Howard Hawks’ only film made in CinemaScope was this Egyptian epic, a catastrophic flop that would keep him off the screen for nearly five years. It’s certainly a huge thing with thousands of extras milling about as Jack Hawkins’ Pharaoh builds his pyramid to the advanced architectural plans of captive rival James Robertson-Justice. (The British accents alone on these guys could cut marble in a quarry.) But there’s a snake in the grass, slinky Joan Collins who weds Pharaoh; beds treasure guardian Sydney Chaplin; and dreads seeing all that royal loot buried. On the small home screen, Hawks’ WideScreen interiors can look distant & static, but much of the location work is handsomely designed (by the great Alexander Trauner) and still looks impressive. It helps compensate for some stiff acting & mind-numbing dialogue. (William Faulkner gets top billing for the script, but don’t you believe it.) Still, acting gaffes & bad lines didn’t kill this pic, story construction did. There’s no first act! We’re told about a big battle Pharaoh almost lost; we just don’t see it. We hear about some sand-shifting roadworks that trap the Egyptian army, but we must have come in too late. They say that Pharaoh’s scouts were sent ahead of the line and fought their way back to save the day, but no one filmed it. Instead, the film begins as troops & prisoners-of-war march in a victory parade. Joan Collins’ standard domestic bitchery gets a full development, but everything that’s unique about Egypt, ancient warfare & the enemy’s engineering marvels that Pharaoh uses to make his theft-proof tomb is shortchanged. Too bad, that's the interesting stuff.

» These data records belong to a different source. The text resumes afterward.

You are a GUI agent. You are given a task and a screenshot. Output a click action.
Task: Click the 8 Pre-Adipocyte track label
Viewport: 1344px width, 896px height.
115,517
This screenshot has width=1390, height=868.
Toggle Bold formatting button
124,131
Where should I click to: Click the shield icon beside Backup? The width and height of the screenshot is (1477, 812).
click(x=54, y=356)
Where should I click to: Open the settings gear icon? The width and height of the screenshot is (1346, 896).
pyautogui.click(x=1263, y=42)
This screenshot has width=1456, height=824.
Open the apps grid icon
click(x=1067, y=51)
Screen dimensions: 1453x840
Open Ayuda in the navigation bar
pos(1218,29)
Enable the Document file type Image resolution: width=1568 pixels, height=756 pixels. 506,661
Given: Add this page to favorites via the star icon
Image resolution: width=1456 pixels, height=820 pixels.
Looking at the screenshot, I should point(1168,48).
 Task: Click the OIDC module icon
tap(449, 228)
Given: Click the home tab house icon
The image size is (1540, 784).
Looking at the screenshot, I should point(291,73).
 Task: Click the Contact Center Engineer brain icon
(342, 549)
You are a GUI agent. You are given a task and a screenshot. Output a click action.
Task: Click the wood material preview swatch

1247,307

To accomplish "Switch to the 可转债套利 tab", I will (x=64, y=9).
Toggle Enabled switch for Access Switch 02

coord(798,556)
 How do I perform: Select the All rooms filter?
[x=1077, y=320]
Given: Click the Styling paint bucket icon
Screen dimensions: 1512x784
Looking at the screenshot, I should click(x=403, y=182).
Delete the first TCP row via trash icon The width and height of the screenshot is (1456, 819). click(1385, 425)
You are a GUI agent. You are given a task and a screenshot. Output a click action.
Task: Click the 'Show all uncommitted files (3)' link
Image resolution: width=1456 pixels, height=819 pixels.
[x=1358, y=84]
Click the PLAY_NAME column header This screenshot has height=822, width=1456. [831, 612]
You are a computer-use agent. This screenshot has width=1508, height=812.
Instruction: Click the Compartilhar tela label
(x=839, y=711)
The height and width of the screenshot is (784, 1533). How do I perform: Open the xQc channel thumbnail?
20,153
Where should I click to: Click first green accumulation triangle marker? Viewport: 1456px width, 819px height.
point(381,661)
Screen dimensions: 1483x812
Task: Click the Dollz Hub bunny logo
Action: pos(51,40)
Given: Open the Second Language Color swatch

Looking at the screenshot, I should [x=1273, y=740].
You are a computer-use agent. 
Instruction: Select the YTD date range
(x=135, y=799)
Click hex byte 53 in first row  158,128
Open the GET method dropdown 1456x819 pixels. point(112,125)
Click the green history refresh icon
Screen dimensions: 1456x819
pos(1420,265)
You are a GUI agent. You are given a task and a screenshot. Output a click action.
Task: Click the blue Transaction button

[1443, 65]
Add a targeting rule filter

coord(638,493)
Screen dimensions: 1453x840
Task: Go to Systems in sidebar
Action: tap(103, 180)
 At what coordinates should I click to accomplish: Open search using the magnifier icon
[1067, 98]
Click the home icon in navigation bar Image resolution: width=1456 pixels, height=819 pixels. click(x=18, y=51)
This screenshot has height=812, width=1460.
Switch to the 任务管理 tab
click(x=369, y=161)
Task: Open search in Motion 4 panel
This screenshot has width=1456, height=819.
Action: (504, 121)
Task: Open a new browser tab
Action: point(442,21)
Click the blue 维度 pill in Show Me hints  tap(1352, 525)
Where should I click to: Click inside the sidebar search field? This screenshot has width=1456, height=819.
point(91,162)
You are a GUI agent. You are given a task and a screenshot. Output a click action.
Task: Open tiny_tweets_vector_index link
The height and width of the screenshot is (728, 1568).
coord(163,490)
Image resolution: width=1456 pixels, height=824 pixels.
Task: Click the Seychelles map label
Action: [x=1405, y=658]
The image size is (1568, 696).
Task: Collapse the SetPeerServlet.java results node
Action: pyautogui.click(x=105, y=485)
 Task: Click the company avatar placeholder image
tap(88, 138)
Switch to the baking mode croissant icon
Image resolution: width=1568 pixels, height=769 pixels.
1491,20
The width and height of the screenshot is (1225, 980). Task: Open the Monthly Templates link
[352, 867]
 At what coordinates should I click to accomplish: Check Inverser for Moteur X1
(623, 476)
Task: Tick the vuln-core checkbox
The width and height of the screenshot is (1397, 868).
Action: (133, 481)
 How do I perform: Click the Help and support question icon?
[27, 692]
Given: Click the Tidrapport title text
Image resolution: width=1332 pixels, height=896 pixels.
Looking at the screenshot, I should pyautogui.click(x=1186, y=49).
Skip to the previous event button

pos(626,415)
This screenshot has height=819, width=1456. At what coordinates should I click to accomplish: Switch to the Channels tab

SCREWY THOUGHT OF THE DAY: The film was shot in WarnerColor, a ‘Tri-Pac’ knock-off of EastmanColor, which produced the odd tint or two. Here, the green titles in the palace interiors get the exact tone of a high-class Las Vegas washroom. Maybe that’s why everyone’s wearing towels all the time.
WATCH THIS, NOT THAT: Ernst Lubitsch’s final German feature, DAS WEIB DES PHARAO/THE LOVES OF PHARAOH/’22, which stars Emil Jannings & Paul Wegener, is a remarkably convincing period melodrama. No DVD yet, but there are good surviving materials. Hopefully, a class outfit will get their hands on it.